Task objective:
Please return every line from the entries that has the string "will" in it.

(Collected data entries)
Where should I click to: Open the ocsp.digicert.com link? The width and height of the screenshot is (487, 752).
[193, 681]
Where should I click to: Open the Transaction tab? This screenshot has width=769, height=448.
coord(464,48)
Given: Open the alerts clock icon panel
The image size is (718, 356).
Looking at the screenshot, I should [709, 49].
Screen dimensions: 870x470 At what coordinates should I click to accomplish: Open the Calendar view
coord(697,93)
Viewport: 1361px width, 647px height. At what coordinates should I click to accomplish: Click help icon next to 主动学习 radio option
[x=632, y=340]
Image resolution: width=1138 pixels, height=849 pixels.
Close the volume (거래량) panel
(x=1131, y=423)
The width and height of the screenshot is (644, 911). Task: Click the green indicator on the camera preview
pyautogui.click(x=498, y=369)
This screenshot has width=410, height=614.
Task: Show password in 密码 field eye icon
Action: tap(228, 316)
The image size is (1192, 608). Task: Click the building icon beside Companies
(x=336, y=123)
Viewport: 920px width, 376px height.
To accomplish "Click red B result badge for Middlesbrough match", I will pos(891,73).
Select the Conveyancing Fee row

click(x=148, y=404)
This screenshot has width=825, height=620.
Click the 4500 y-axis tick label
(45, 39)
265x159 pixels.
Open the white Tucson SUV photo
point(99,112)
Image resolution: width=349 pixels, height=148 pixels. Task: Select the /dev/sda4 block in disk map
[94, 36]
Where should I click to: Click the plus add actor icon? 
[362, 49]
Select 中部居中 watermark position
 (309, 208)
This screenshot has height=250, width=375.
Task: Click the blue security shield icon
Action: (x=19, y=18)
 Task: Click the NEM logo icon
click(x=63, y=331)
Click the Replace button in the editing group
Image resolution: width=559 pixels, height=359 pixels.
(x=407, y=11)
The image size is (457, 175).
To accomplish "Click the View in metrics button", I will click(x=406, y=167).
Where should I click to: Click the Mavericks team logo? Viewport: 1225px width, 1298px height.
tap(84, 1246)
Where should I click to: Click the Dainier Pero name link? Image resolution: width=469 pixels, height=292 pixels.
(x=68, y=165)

Problem solution:
To accomplish "Click red B result badge for Middlesbrough match", I will pos(891,73).
To accomplish "Click the View in metrics button", I will click(x=406, y=167).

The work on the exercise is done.